EXERCISE OBJECTIVE: An exact copy of every record below is required, with the pictures left out.

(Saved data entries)
----------------------------------------

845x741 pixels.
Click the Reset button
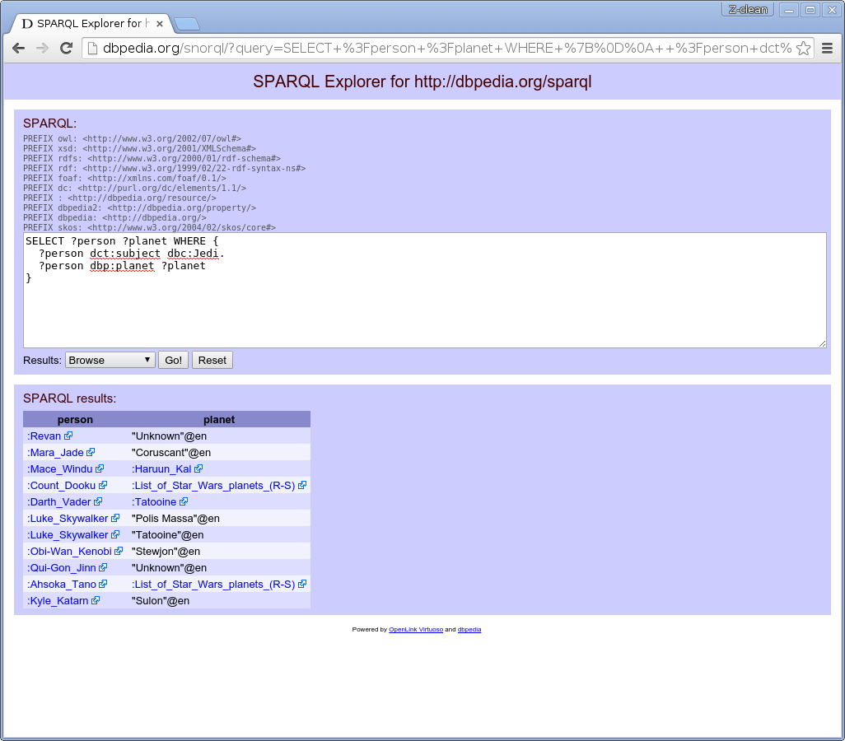click(212, 360)
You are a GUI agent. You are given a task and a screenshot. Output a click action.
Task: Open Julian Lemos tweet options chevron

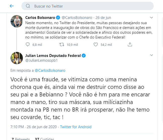pos(151,55)
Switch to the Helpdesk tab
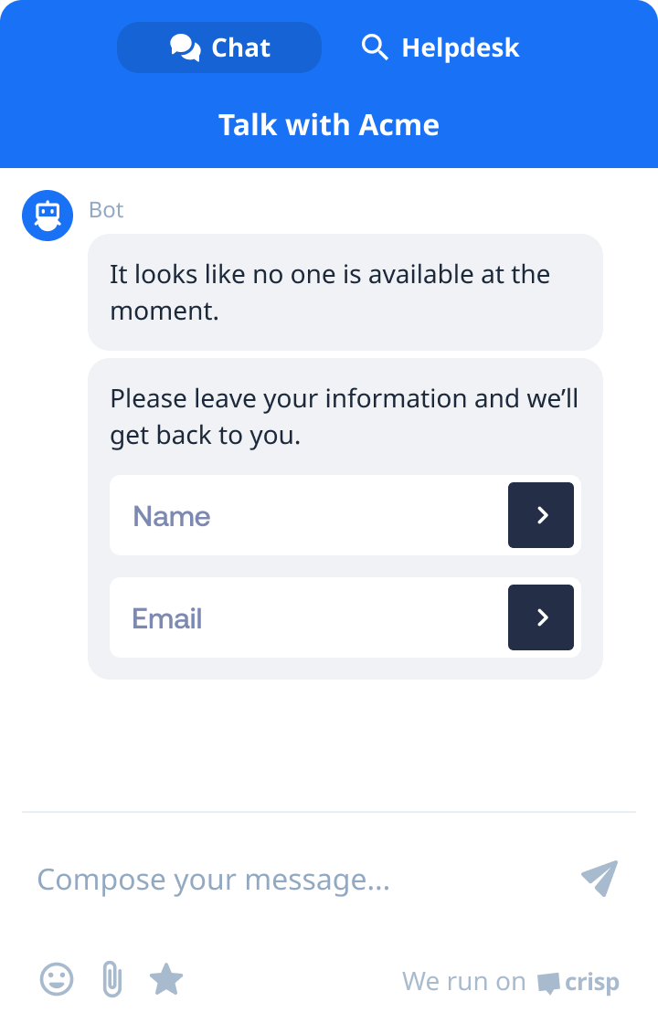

----------------------------------------

WRITTEN SOLUTION:
845x741 pixels.
Click the Reset button
click(212, 360)
You are a GUI agent. You are given a task and a screenshot. Output a click action.
Task: Open Julian Lemos tweet options chevron

pos(151,55)
Switch to the Helpdesk tab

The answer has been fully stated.